I arrived in China and I thought I had never left California: cars everywhere, the same car-packed highways, the same car hegemony. But I also rode a bullet train going 350 kilometers per hour or 217 miles per hour: the train was quiet, comfortable and non-polluting.

Transportation that is non-polluting and friendly

Electric bullet trains should connect cities and, in the case of California, connect cities to each other and to the Los Angeles and other major airports. Electric trams and busses should be going to most neighborhoods of large and small towns, especially at times people leave for work or drive their children to school.

Electric trains and electric busses are part of the answer to traffic congestion, air pollution, and climate change: breaking the dangerous car monopoly and reducing local pollution and greenhouse gas emissions.

The other component is or should be the orderly recycling or modification of all gasoline-powered cars and trucks to electric vehicles.

Complementary to such a project, should be the redesigning of cities and towns, making them more friendly to electric transport or, rather, making electric transport fit human needs: trains and trams and buses taking people where they want to go – without paying for tickets.

Free of charge

Why not tickets? Because not paying is a huge incentive for people of modest means to get rid of their cars and ride buses, trams, and trains. In addition, free transportation will surely increase the ridership of buses, trams and trains – and decrease air pollution.

In addition, free transport would be an open invitation of intelligent and responsible governments to their people to think about the virtues of public service for the protection of public health and the environment.

This pedagogy will surely have a beneficial impact in an age when high officials like president Trump, shamelessly and irresponsibly, is denying climate change.

Governments that provide such science and climate change-based services would be in a position to convert extra highways to wildlife sanctuaries for the revival of disappearing birds, insects, and wildlife.

The polluter pays

Where would the money for this giant transformation come from?  Companies that have profited for decades from our polluting means of transport should have to pay most of the costs.

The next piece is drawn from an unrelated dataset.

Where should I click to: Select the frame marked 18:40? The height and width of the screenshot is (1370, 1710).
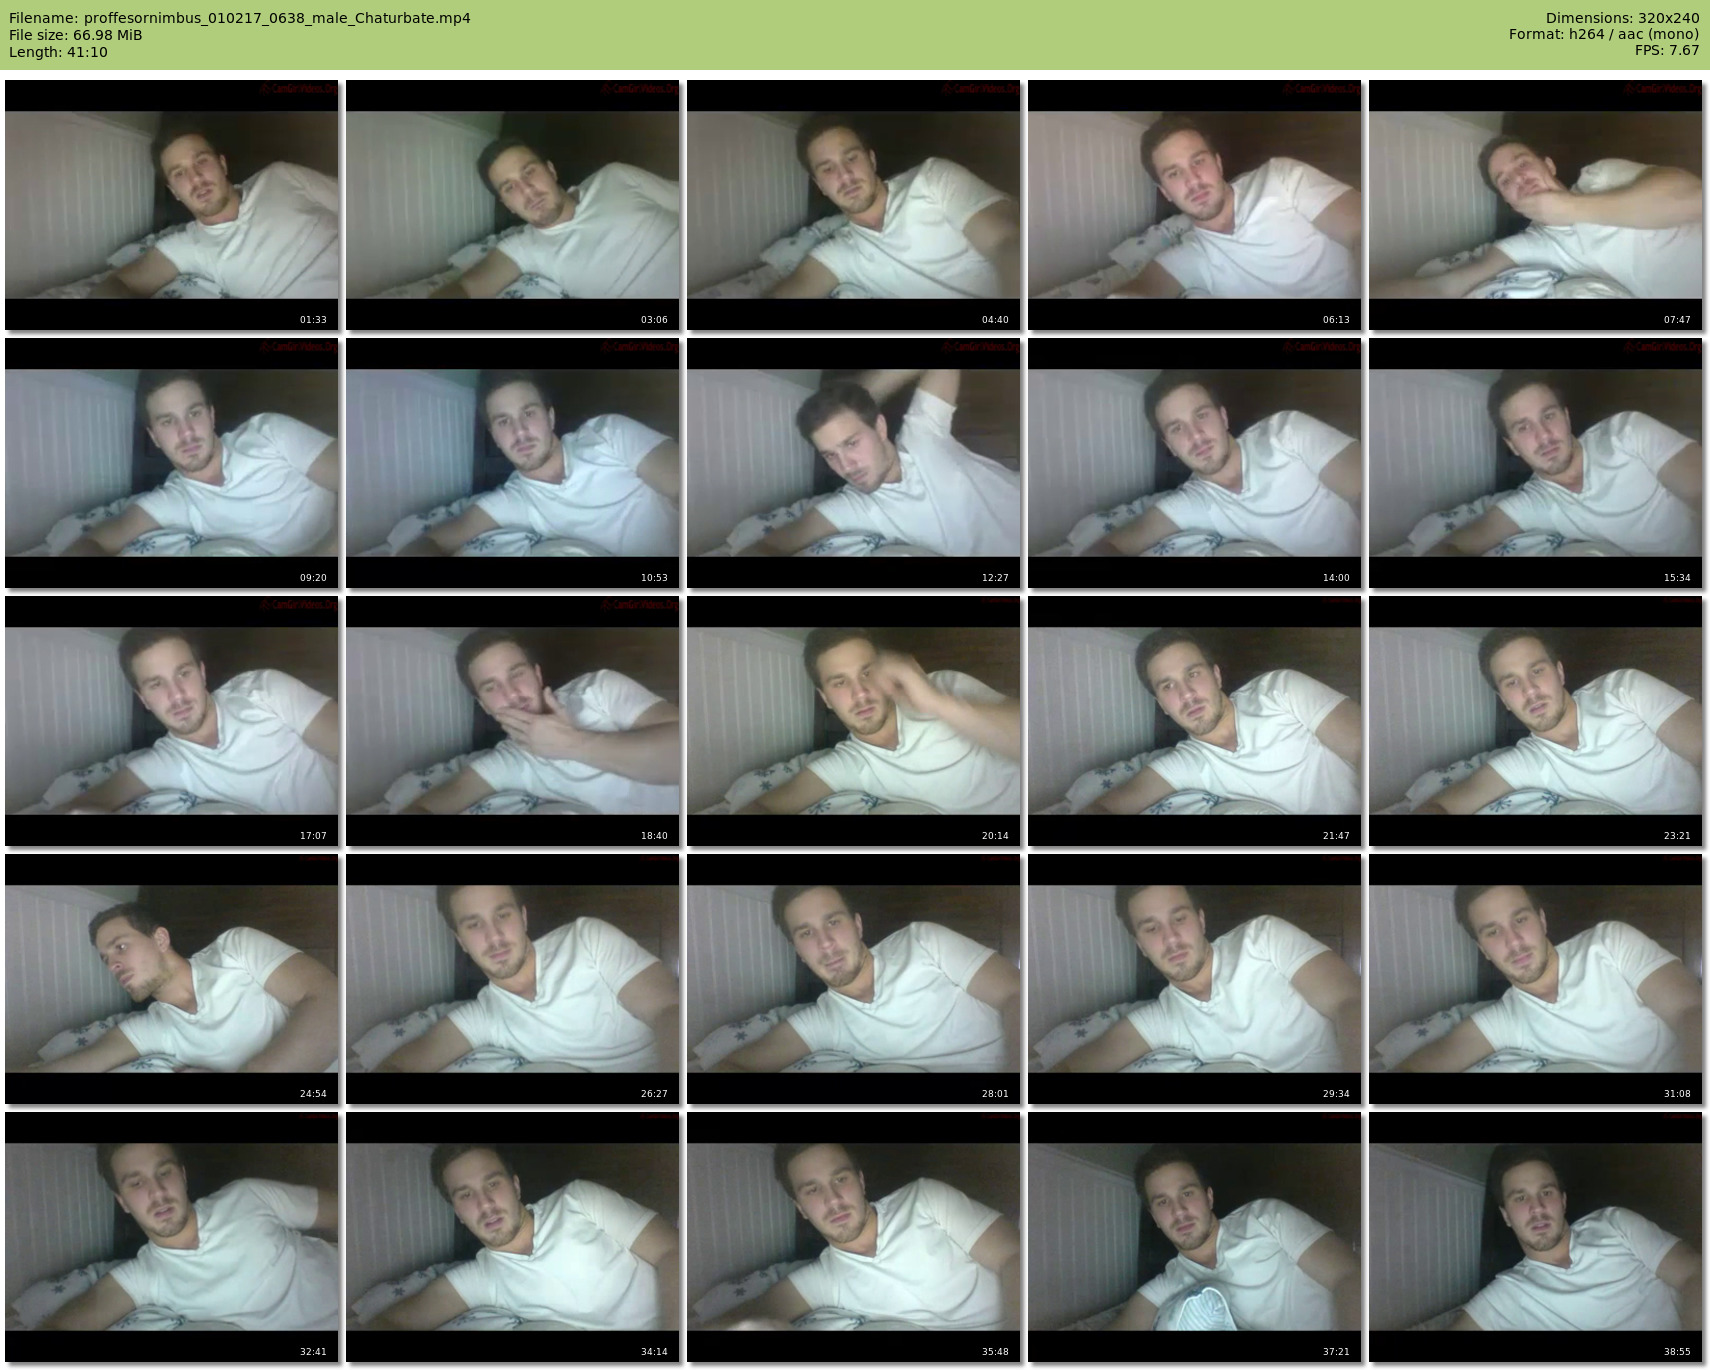pyautogui.click(x=513, y=721)
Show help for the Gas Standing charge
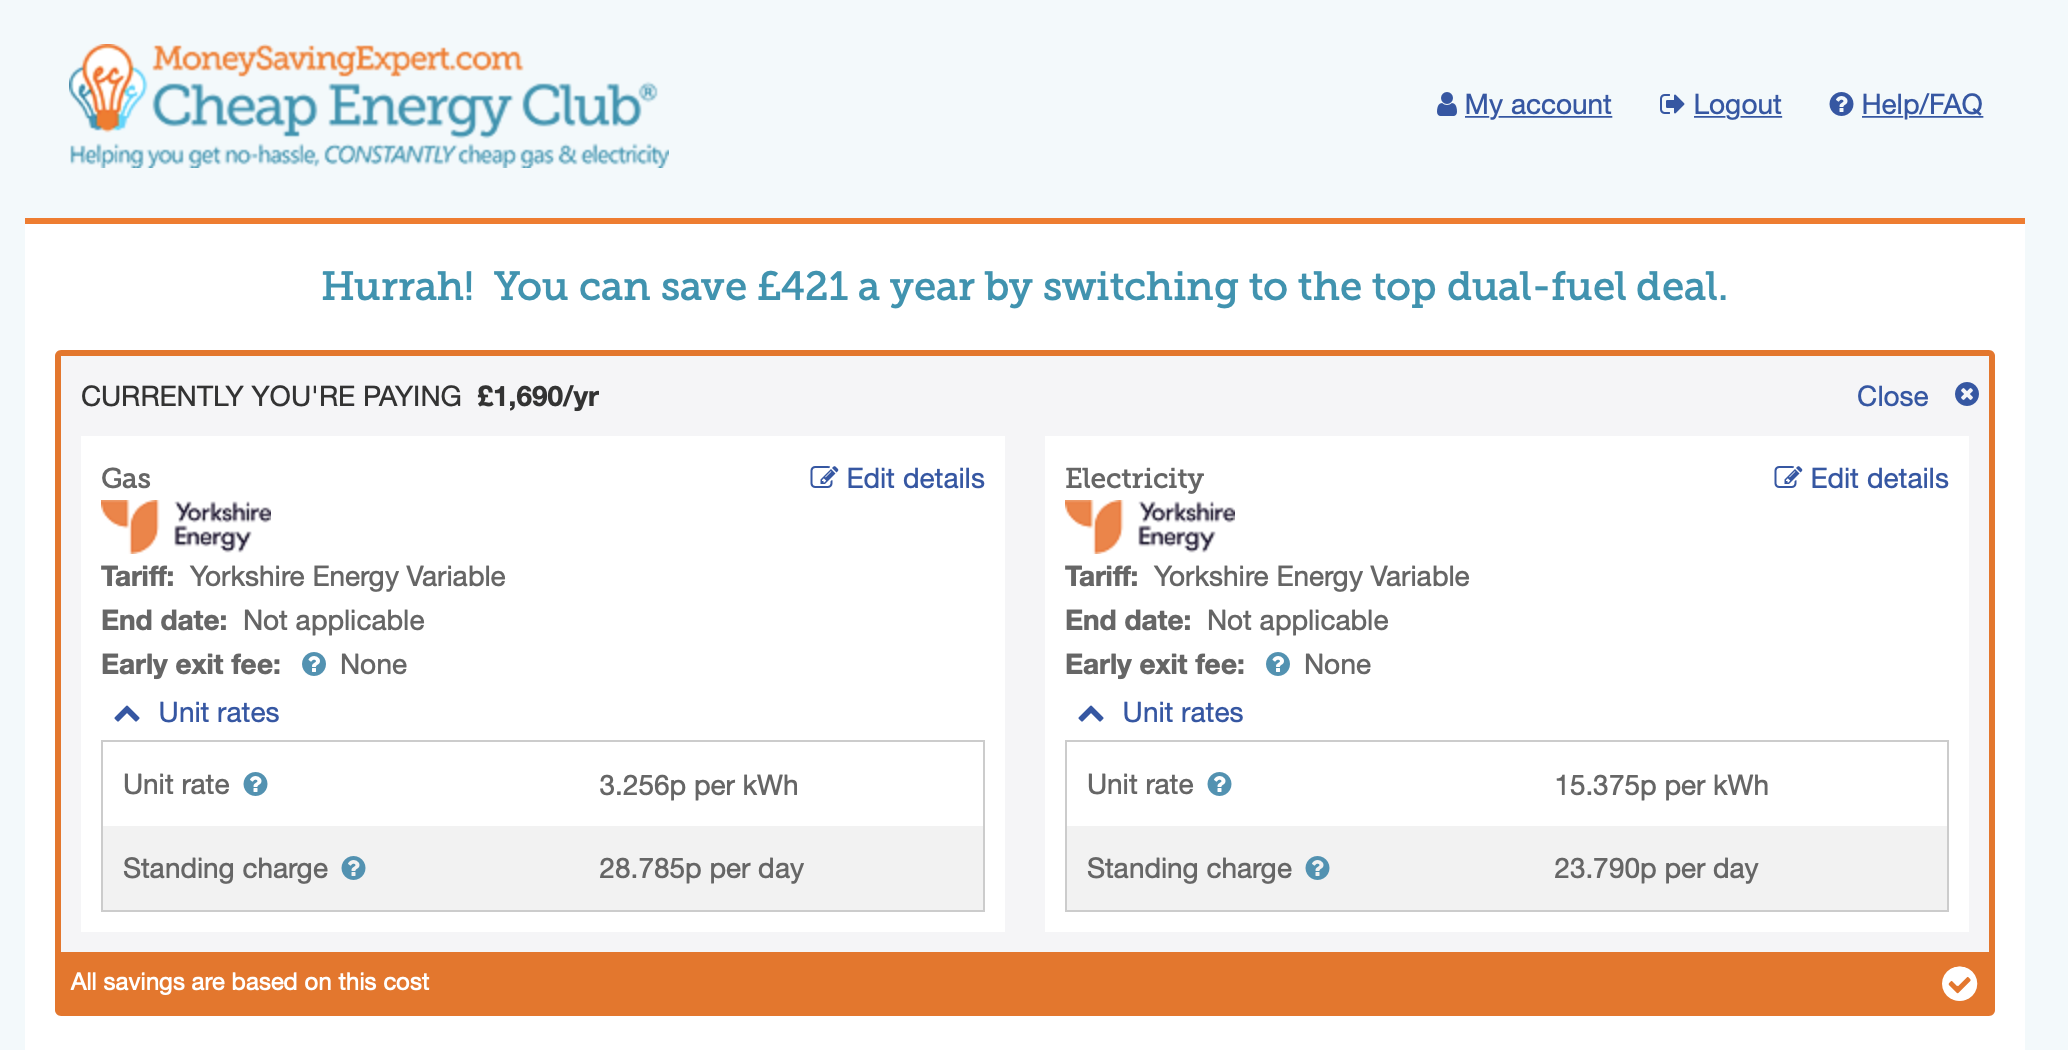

General Motors, Philips Petroleum, Firestone Tire and Rubber Company, Muck Trucks, Standard Oil of California conspired to destroy public transit in order to sell their petroleum-powered cars, buses and trucks. They formed National City Lines to do the dirty work. The dismantling of public transport in several large American cities took place mostly from the 1930s to the 1950s. The last streetcar of Los Angeles, which belonged to Pacific Electric, came to an end on April 9, 1961.

Airlines, petroleum  corporations, General Motors, other car and truck manufacturers, commercial televisions, and other car advertisers should be taxed for a more liveable future.

Taxes should increase on those (companies and individuals) who continue with polluting means of transport.

However, climate change is coming with such speed and ferocity that a state like California should have the integrity and responsibility in admitting the truth and order, in the next ten years, the banning of fossil fuels and the transition of all of its buses and trains to non-polluting alternatives.

Such momentum should suffice for the metamorphosis of a fossil fuel economy and transportation to one powered largely by the Sun and wind. Solar electricity should run bullet trains, trams and busses. And unless scientists discover a non-polluting fuel for airplanes, petroleum-powered civil and military aircraft must be grounded.

It’s a matter of life and death that such transition takes place in California, the rest of America, and the world.

Evaggelos Vallianatos is a historian and environmental strategist, who worked at the US Environmental Protection Agency for 25 years. He is the author of seven books, including the latest book, The Antikythera Mechanism.